**PROBLEM DETAILS:** A complete, exact copy of the data is the required answer.

(Dataset excerpts)
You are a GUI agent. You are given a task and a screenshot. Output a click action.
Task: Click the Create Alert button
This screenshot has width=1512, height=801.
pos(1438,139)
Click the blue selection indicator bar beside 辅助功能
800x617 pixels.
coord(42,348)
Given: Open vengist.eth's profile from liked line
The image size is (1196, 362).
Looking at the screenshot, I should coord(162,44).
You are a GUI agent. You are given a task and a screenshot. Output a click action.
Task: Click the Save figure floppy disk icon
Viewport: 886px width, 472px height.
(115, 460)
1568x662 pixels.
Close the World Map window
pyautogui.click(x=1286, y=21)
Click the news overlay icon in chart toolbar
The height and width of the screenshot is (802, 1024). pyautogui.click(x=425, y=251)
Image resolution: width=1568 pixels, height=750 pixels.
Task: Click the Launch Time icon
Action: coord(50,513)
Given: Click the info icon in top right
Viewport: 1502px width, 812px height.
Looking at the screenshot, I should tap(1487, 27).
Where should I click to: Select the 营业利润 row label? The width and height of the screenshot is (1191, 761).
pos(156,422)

**SOLUTION FOR THIS PROBLEM:**
You are a GUI agent. You are given a task and a screenshot. Output a click action.
Task: Click the Create Alert button
This screenshot has width=1512, height=801.
pos(1438,139)
Click the blue selection indicator bar beside 辅助功能
800x617 pixels.
coord(42,348)
Given: Open vengist.eth's profile from liked line
The image size is (1196, 362).
Looking at the screenshot, I should coord(162,44).
You are a GUI agent. You are given a task and a screenshot. Output a click action.
Task: Click the Save figure floppy disk icon
Viewport: 886px width, 472px height.
(115, 460)
1568x662 pixels.
Close the World Map window
pyautogui.click(x=1286, y=21)
Click the news overlay icon in chart toolbar
The height and width of the screenshot is (802, 1024). pyautogui.click(x=425, y=251)
Image resolution: width=1568 pixels, height=750 pixels.
Task: Click the Launch Time icon
Action: coord(50,513)
Given: Click the info icon in top right
Viewport: 1502px width, 812px height.
Looking at the screenshot, I should tap(1487, 27).
Where should I click to: Select the 营业利润 row label? The width and height of the screenshot is (1191, 761).
pos(156,422)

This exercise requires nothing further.